Trans-acting eQTL (trans-eQTL) is a type of genetic variant that potentially regulates gene expression through a distal regulator, which plays an important role in drought-responsive gene expression (Lowry et al., 2013; Clauw et al., 2016). Although the regulatory effect is weak (Fu et al., 2013; Võsa et al., 2021), the cumulative effect of trans-eQTLs dominates the majority of the trait heritability (Liu et al., 2019). However, given the intrinsically small effect size and extra statistical burden due to millions of hypothesis tests, it is difficult to detect trans-eQTLs via single-nucleotide polymorphism (SNP)-by-gene tests (Mackay et al., 2009; Liu et al., 2019). In addition, as gene expression is not completely independent, especially for genes belonging to the same regulatory network (Sieberts and Schadt, 2007), standard eQTL mapping in an SNP-by-gene manner inevitably neglects the complex correlation structure in gene expression.

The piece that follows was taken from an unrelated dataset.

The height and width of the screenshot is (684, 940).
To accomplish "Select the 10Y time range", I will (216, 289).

A framework combining module detection methods and eQTL mapping has been proposed to address these problems (Biswas et al., 2008). Instead of analyzing individual genes separately, this framework focuses on gene modules, which are groups of genes typically involved in functionally interconnected processes that are co-regulated (Kong et al., 2008; Saelens et al., 2018; Stein-O’Brien et al., 2018). By benefiting from a decrease in the number of tested molecular phenotypes and a reduction in expression noise via model fitting, module detection can enhance trans-eQTL identification, including reducing the testing time and uncovering novel loci with broad effects. This strategy has been successfully applied to investigate the genetic variants of external stimulus responses in human cells (Ahern et al., 2022; Kolberg et al., 2020; Ramdhani et al., 2020).

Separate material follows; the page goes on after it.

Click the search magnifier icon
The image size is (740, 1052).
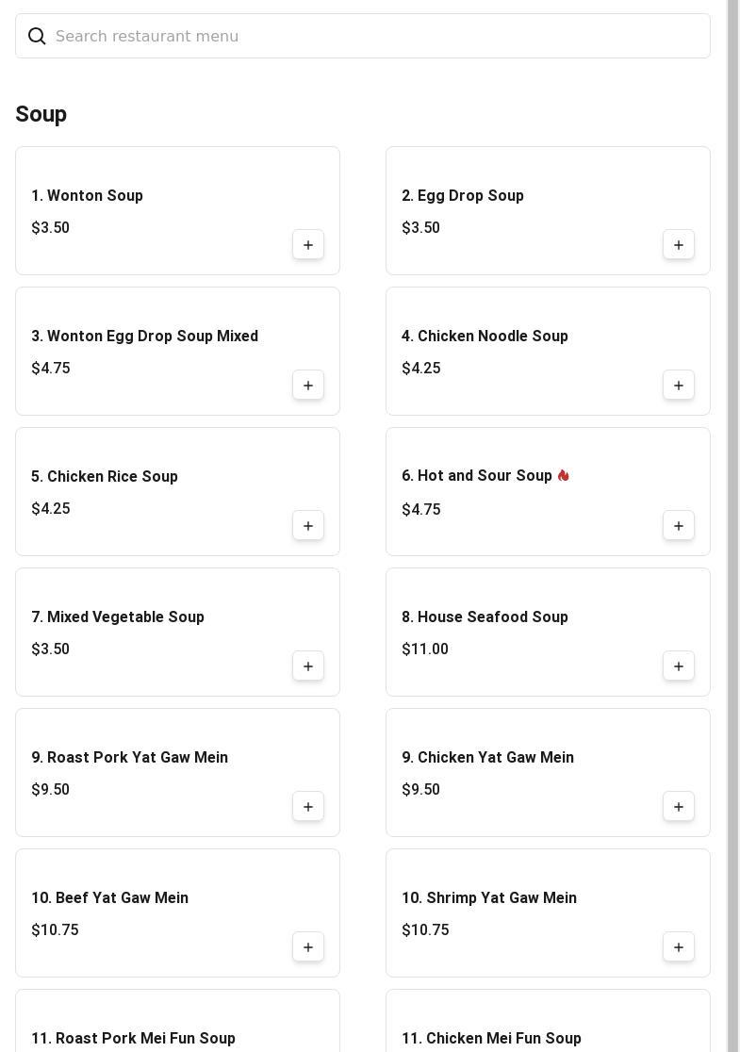[37, 36]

Developing effective methods for identifying biologically relevant genes is an active area of high-throughput omics. Weighted gene co-expression network analysis (WGCNA) is a prominent clustering-based method for transcriptome analysis (Langfelder and Horvath, 2008). However, this method fails to assign genes to multiple modules and potentially overlooks local co-expression patterns existing in a subset of samples. These limitations can be alleviated by decomposition counterparts, such as independent component analysis (ICA) (Hori et al., 2001) and singular value decomposition (Alter et al., 2000), which aim to extract latent components underlying biological processes. Based on the relative contribution of the genes to each component, genes belonging to the corresponding module were inferred. Nevertheless, most methods have been created for two-way datasets, with each data point indexed to one gene of one individual. In the big data era, studies have extended the third way by collecting data under different experimental conditions or from different types of tissues (Gibson, 2015; Liu et al., 2020, 2022; Teng et al., 2024). Several methods that enable the detection of latent structures have emerged to address data with three-way variations (Hore et al., 2016; Wang and Song, 2017; Wang et al., 2019). As a third-order tensor decomposition method utilizing a sparse prior, sparse decomposition of arrays (SDA) can recover gene loadings to a certain degree of sparsity and consequently allow for the clear inference of genes with shared expression patterns (Hore et al., 2016).

Regulatory variations in maize largely account for the causative variants (Chen et al., 2021), making it a useful system for investigating dynamic regulatory changes during drought responses. In this study, we applied SDA to published transcriptome datasets of maize leaves under three water regimes with three sources of variation: inbred lines, genes, and experimental conditions (Liu et al., 2020), and identified transcriptional modules consisting of genes with shared expression patterns. Gene modules and the corresponding trans-eQTLs associated with drought responses were identified. We also explored the population differentiation of trans-eQTLs during the maize domestication and improvement processes. Importantly, motif analyses, chromatin immunoprecipitation sequencing (ChIP-seq) data, and transient expression assays provided additional support for the regulatory relationships linked to trans-eQTLs underlying TFregulators.